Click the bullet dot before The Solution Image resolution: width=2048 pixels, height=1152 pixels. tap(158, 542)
* * *
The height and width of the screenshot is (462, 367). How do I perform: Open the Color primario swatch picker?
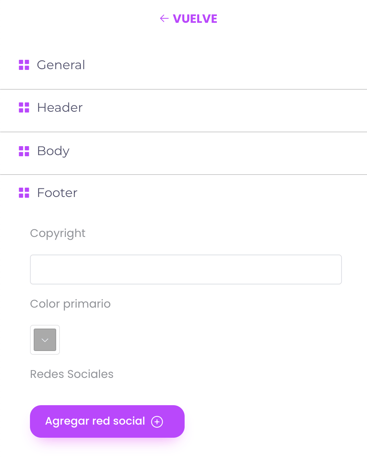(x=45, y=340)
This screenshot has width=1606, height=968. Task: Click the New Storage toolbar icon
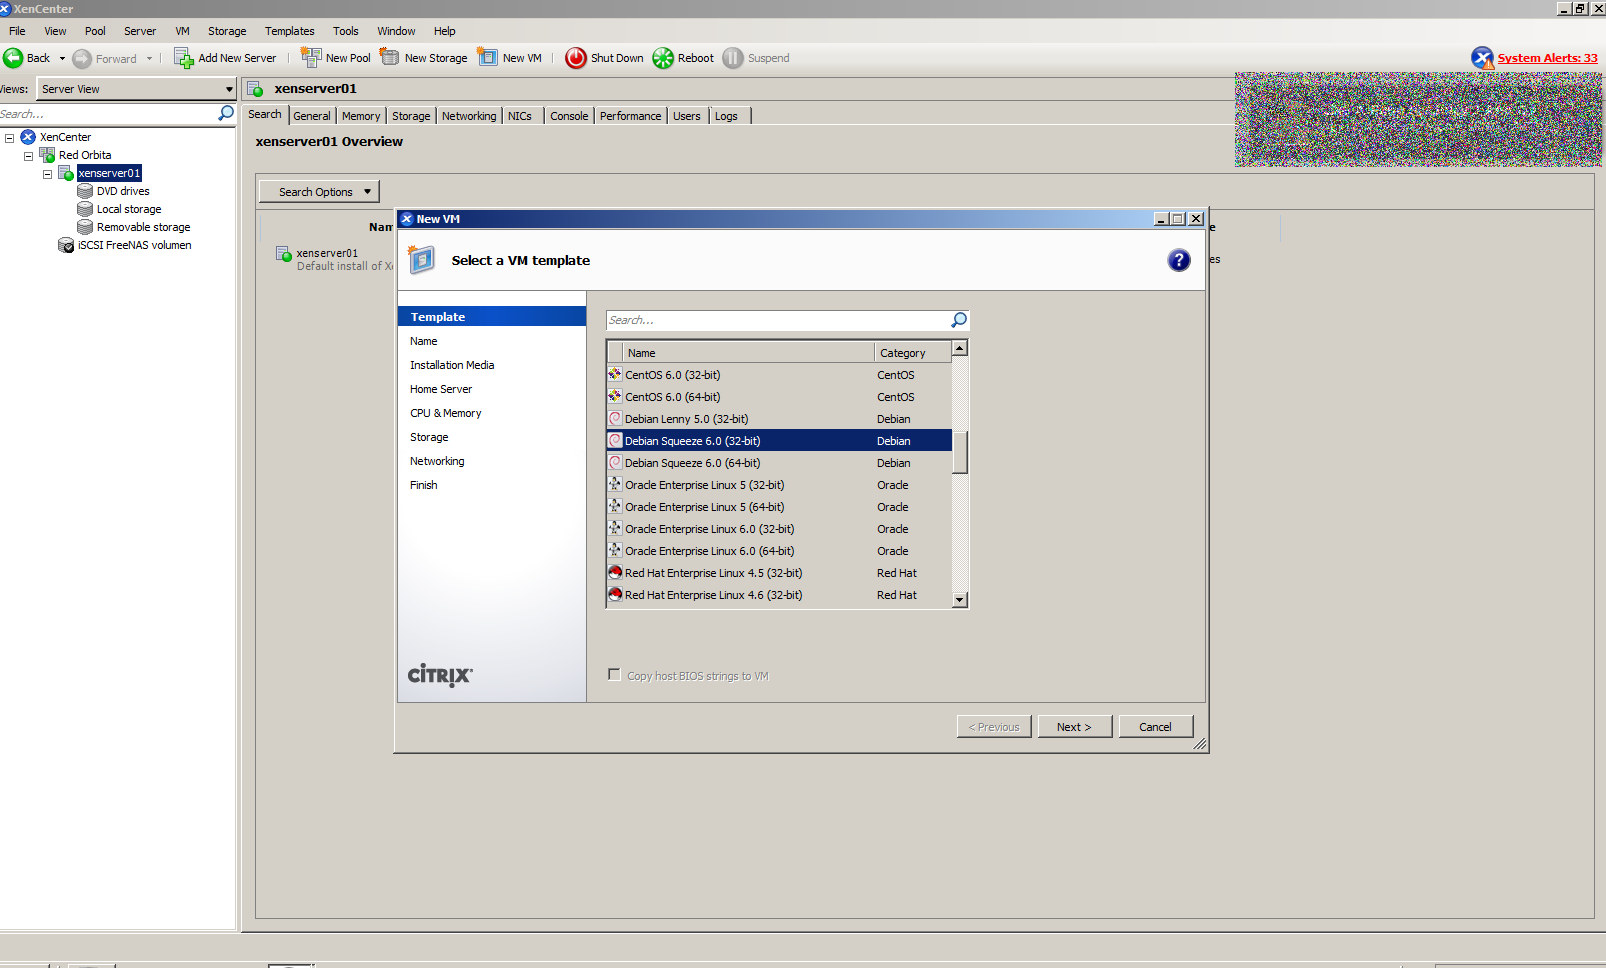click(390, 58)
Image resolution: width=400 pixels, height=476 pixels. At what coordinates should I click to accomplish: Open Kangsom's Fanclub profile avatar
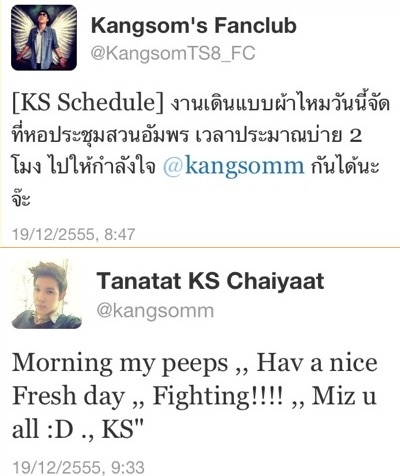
...
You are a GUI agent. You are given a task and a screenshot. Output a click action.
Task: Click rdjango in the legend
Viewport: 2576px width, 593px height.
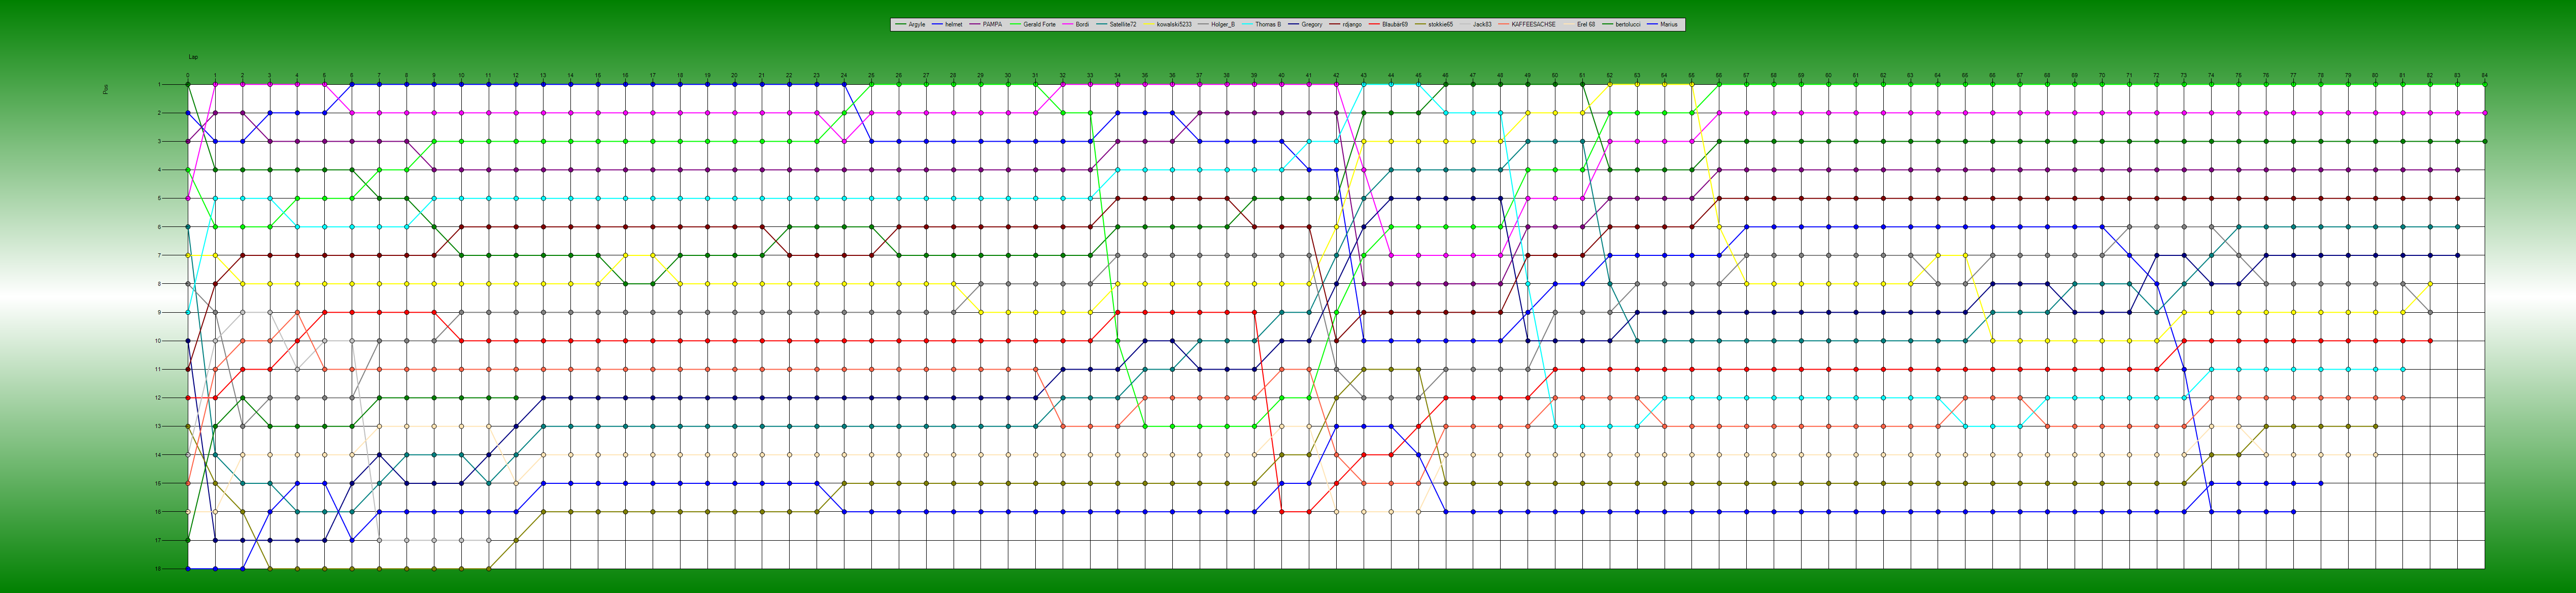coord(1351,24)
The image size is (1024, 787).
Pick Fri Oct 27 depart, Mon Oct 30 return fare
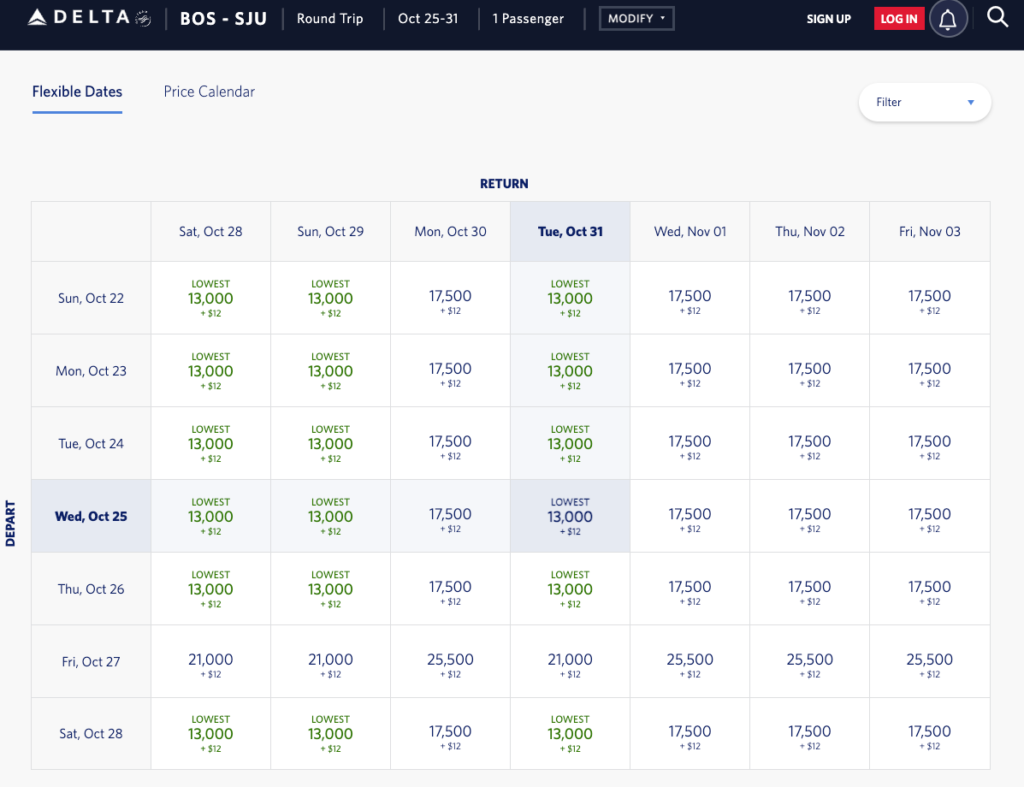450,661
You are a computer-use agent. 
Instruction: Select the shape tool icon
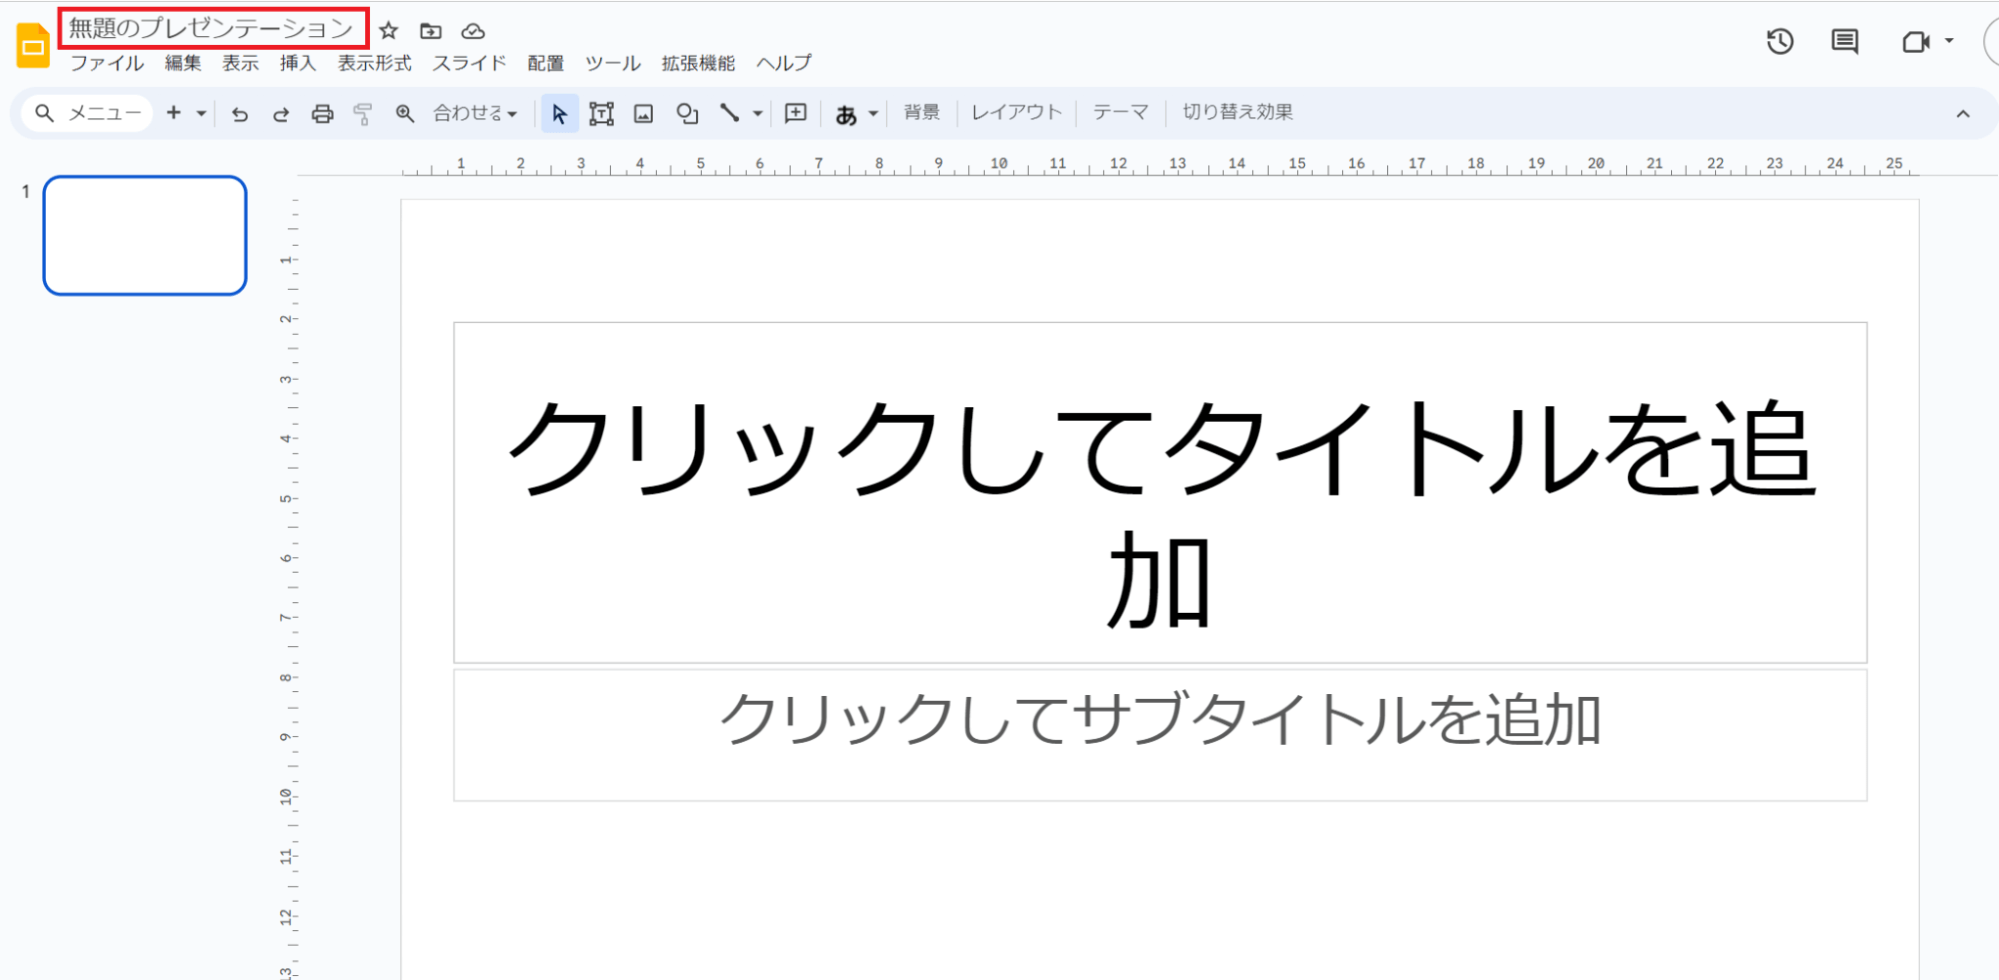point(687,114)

> _Set task_
Retype the entries from the line containing "The height and" through the line containing "Image resolution: width=400", both included, and leave the pictures out of your answer.

> _Answer to the exercise_
The height and width of the screenshot is (462, 367). How do I perform: Open the Color primario swatch picker?
(x=45, y=340)
This screenshot has width=1606, height=968. Task: Click the New Storage toolbar icon
click(390, 58)
Image resolution: width=400 pixels, height=476 pixels. At what coordinates should I click to accomplish: Open Kangsom's Fanclub profile avatar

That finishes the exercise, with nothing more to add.